● **INSTRUCTIONS FOR THE TASK**
Rewrite the part of the items that opens at the first line and closes with the line containing "Click the play", changing every "sidebar" to "side panel" and keeping everything else unchanged.

━━━━━ STORED ROWS ━━━━━

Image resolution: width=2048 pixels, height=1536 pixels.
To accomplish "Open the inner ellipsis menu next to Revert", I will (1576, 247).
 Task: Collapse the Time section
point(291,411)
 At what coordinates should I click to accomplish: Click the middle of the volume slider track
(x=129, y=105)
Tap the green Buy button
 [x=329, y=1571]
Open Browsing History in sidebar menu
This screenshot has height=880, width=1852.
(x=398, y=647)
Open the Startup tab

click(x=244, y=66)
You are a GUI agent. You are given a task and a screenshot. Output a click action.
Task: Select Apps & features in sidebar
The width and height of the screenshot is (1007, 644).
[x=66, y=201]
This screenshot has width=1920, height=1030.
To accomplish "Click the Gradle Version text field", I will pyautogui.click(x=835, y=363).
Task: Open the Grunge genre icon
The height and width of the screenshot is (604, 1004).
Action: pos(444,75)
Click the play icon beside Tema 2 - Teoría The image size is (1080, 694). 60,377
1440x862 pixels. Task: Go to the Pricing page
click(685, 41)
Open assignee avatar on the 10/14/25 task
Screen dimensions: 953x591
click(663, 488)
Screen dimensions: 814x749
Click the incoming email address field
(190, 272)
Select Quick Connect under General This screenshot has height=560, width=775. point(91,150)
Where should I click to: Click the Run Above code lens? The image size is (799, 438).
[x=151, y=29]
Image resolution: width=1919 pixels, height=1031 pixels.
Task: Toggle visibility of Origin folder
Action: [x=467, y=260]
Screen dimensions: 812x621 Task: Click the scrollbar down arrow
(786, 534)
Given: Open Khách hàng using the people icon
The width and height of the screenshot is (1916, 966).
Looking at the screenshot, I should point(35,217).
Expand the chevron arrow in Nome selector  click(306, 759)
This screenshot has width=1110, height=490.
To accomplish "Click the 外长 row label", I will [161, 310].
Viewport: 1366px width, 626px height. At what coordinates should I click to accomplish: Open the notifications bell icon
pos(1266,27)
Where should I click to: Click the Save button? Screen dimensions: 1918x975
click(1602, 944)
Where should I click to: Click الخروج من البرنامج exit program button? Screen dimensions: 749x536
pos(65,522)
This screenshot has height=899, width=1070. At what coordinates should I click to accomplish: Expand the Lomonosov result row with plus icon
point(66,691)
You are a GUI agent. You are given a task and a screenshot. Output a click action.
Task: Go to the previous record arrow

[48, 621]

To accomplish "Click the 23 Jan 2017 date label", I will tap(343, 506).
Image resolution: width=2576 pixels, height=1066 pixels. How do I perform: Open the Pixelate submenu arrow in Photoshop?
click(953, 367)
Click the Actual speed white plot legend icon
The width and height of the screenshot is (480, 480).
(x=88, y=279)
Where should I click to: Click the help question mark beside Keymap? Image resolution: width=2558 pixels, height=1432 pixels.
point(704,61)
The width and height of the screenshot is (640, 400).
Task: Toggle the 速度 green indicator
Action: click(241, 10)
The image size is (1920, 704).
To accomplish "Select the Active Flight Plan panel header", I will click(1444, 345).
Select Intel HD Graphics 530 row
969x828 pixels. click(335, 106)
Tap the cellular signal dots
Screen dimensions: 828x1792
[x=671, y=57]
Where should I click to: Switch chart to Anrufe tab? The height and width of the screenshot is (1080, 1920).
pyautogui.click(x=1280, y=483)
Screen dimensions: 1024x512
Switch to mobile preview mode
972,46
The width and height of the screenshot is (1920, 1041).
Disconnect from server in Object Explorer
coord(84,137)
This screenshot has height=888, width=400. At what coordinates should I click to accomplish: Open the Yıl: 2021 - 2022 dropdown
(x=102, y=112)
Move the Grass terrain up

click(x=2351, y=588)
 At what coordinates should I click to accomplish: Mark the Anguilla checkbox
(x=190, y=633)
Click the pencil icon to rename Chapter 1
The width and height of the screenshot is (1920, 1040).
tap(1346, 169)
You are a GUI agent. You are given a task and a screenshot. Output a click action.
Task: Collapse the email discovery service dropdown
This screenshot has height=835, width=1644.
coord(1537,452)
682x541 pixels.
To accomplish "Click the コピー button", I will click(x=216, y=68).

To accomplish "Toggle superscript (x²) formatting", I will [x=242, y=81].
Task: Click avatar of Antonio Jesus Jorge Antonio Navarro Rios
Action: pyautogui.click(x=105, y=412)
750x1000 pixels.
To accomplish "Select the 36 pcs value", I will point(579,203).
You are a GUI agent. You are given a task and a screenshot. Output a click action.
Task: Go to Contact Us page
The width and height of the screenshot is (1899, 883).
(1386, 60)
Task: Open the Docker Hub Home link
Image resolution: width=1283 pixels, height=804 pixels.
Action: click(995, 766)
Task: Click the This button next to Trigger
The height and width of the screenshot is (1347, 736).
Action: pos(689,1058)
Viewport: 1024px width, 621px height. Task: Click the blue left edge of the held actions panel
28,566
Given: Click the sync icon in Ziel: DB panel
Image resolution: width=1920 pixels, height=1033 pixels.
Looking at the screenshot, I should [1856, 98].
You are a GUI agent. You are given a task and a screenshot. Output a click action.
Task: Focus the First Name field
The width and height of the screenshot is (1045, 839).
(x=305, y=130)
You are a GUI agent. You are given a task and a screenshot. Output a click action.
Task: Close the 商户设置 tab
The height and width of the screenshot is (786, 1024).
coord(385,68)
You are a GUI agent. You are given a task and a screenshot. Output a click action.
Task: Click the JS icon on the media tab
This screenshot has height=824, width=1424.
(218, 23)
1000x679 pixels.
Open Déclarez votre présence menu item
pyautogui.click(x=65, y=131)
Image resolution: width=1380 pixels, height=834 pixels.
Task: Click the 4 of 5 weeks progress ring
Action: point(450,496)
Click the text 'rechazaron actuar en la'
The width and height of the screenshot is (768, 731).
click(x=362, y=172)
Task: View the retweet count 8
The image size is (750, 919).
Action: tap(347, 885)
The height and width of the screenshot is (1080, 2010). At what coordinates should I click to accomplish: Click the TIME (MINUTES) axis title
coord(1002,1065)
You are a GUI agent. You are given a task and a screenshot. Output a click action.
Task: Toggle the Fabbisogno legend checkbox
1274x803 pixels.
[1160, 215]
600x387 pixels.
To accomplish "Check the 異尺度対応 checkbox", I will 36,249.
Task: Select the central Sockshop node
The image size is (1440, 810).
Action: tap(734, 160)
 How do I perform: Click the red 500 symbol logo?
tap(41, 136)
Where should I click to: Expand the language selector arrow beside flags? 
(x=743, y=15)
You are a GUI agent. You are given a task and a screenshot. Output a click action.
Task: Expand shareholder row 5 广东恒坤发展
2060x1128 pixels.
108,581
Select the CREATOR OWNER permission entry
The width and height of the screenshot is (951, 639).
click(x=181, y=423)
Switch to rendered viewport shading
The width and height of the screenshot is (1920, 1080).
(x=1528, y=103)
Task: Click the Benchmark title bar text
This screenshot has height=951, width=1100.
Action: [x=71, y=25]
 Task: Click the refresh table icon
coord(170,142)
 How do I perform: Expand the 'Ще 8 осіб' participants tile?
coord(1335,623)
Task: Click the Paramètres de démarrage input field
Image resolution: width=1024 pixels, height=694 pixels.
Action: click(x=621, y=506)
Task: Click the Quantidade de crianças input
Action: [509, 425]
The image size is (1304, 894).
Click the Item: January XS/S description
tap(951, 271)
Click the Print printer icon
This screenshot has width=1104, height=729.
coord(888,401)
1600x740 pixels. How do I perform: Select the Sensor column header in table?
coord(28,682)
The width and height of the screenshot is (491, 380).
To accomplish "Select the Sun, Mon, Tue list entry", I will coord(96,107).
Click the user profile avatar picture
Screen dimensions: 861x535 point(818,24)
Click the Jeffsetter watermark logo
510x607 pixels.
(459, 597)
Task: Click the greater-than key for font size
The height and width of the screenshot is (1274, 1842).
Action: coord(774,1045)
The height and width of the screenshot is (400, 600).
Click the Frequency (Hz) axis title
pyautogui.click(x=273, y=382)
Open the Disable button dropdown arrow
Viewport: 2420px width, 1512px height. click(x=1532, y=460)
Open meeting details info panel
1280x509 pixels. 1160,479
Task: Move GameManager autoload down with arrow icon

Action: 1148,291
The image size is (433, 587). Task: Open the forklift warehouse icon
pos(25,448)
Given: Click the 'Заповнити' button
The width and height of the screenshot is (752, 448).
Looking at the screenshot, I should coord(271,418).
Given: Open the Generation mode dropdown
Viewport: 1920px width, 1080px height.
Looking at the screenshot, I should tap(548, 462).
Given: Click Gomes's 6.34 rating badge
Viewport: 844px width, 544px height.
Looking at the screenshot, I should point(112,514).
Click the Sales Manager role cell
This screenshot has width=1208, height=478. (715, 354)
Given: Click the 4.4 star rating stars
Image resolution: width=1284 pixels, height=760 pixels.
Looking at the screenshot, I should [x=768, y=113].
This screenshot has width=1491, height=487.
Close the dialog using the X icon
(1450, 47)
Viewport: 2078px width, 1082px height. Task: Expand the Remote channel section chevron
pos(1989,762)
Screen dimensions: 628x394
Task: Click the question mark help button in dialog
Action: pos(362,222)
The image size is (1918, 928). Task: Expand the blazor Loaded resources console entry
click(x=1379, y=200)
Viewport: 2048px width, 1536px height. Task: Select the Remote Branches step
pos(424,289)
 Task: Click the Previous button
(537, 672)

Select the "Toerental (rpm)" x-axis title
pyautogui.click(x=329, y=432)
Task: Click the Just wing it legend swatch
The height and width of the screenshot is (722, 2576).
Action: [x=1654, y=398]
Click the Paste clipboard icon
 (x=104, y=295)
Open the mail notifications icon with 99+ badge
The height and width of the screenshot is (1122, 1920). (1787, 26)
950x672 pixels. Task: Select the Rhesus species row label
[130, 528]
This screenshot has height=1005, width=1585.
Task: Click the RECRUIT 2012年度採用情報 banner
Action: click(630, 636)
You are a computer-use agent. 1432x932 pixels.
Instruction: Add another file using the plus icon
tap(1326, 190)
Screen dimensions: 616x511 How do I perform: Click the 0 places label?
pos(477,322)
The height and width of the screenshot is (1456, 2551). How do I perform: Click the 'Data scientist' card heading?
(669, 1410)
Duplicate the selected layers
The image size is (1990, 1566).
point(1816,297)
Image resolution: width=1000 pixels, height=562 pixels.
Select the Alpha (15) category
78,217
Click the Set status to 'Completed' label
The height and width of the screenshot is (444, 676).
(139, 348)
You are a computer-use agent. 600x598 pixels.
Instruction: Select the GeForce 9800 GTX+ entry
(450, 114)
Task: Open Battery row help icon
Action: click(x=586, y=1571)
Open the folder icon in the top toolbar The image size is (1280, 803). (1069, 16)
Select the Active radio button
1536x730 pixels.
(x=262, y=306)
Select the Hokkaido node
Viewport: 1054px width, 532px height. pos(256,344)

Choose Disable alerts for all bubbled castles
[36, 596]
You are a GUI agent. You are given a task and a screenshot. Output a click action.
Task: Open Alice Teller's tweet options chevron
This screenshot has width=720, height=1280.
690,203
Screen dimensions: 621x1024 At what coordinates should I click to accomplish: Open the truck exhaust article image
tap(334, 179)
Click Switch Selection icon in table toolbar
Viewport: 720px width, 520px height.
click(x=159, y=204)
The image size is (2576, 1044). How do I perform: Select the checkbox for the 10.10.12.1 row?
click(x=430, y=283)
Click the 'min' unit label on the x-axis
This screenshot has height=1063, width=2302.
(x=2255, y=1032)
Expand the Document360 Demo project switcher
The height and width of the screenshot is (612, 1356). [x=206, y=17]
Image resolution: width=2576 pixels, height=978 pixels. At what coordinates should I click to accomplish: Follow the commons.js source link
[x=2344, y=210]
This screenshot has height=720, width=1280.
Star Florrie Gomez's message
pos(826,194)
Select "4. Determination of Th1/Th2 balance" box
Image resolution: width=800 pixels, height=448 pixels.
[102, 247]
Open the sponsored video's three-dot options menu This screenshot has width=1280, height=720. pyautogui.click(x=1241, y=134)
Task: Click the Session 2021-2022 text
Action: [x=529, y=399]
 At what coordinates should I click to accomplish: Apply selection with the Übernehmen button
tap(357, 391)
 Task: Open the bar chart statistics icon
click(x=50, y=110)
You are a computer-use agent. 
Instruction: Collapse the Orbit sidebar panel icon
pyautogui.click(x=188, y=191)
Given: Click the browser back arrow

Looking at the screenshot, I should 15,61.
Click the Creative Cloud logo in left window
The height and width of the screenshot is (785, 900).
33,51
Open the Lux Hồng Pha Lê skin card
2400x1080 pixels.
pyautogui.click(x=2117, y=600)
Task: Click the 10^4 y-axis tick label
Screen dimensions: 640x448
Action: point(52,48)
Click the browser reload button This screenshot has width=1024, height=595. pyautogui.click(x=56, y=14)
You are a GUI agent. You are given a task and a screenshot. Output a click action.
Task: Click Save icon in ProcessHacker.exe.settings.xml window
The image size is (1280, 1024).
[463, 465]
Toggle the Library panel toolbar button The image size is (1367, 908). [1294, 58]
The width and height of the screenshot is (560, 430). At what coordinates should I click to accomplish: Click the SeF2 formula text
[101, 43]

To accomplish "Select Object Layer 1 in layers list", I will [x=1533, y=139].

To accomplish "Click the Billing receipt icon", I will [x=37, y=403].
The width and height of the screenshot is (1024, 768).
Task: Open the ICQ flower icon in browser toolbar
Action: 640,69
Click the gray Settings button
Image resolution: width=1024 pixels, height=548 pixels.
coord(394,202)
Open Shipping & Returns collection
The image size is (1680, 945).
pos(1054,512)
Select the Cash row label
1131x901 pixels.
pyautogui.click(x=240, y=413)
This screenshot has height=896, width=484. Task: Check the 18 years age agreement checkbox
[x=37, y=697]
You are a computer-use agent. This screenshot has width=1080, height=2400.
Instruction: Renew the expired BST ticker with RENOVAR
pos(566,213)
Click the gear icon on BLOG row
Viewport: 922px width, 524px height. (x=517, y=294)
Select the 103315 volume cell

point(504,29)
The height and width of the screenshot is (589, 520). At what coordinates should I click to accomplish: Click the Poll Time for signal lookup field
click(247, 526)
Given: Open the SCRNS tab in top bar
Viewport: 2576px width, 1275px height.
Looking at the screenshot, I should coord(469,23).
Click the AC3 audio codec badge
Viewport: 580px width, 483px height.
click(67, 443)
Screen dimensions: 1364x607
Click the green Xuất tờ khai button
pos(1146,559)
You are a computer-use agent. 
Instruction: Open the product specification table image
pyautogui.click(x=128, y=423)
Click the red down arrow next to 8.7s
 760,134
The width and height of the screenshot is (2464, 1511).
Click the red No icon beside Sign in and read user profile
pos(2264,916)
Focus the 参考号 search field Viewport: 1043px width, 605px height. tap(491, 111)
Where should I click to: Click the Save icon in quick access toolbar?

━━━━━

● **RESULT**
Image resolution: width=2048 pixels, height=1536 pixels.
To accomplish "Open the inner ellipsis menu next to Revert", I will (1576, 247).
 Task: Collapse the Time section
point(291,411)
 At what coordinates should I click to accomplish: Click the middle of the volume slider track
(x=129, y=105)
Tap the green Buy button
 [x=329, y=1571]
Open Browsing History in side panel menu
This screenshot has height=880, width=1852.
(x=398, y=647)
Open the Startup tab

click(x=244, y=66)
You are a GUI agent. You are given a task and a screenshot. Output a click action.
Task: Select Apps & features in side panel
The width and height of the screenshot is (1007, 644).
[x=66, y=201]
This screenshot has width=1920, height=1030.
To accomplish "Click the Gradle Version text field", I will pyautogui.click(x=835, y=363).
Task: Open the Grunge genre icon
The height and width of the screenshot is (604, 1004).
Action: pos(444,75)
Click the play icon beside Tema 2 - Teoría The image size is (1080, 694). 60,377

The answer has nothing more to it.